TASK OBJECTIVE
Rewrite the part of the rows that opens with the line containing "The height and width of the screenshot is (556, 800)." and runs through the end of the rows, replacing "thumbnail" with "preview" and leaving everything else unchanged. Leave the pictures out of your answer.

MATERIAL TO PROCESS
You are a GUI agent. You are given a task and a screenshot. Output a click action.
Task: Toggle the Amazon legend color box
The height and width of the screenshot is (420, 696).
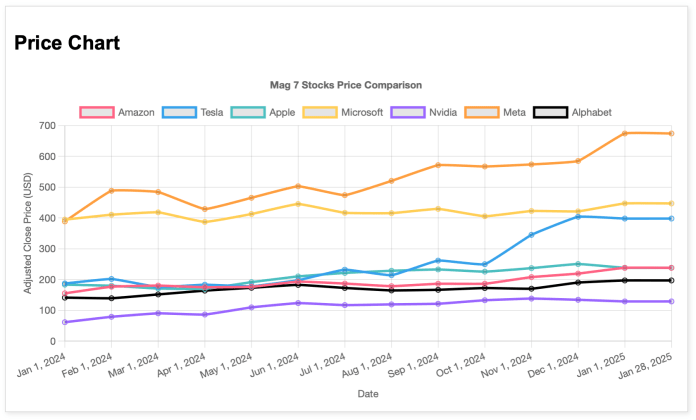point(97,112)
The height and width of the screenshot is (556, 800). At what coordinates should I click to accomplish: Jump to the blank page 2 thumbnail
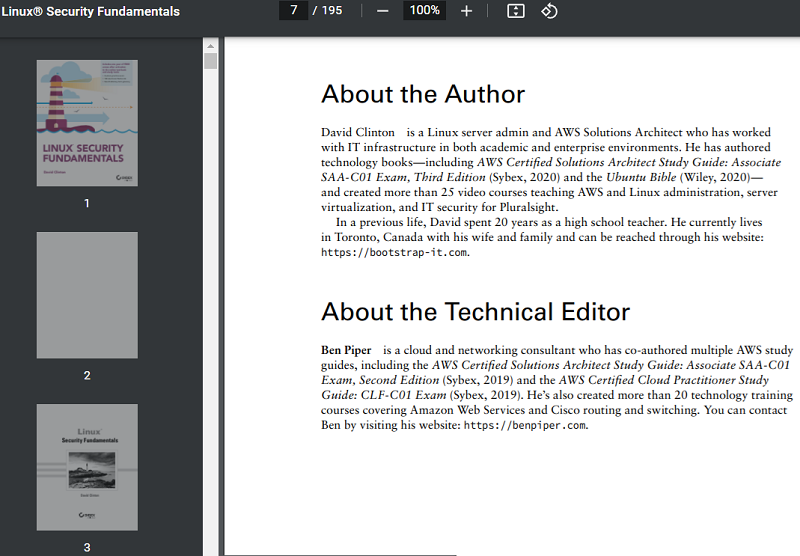click(87, 295)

TASK RESULT
The height and width of the screenshot is (556, 800). At what coordinates should I click to accomplish: Jump to the blank page 2 preview
click(87, 295)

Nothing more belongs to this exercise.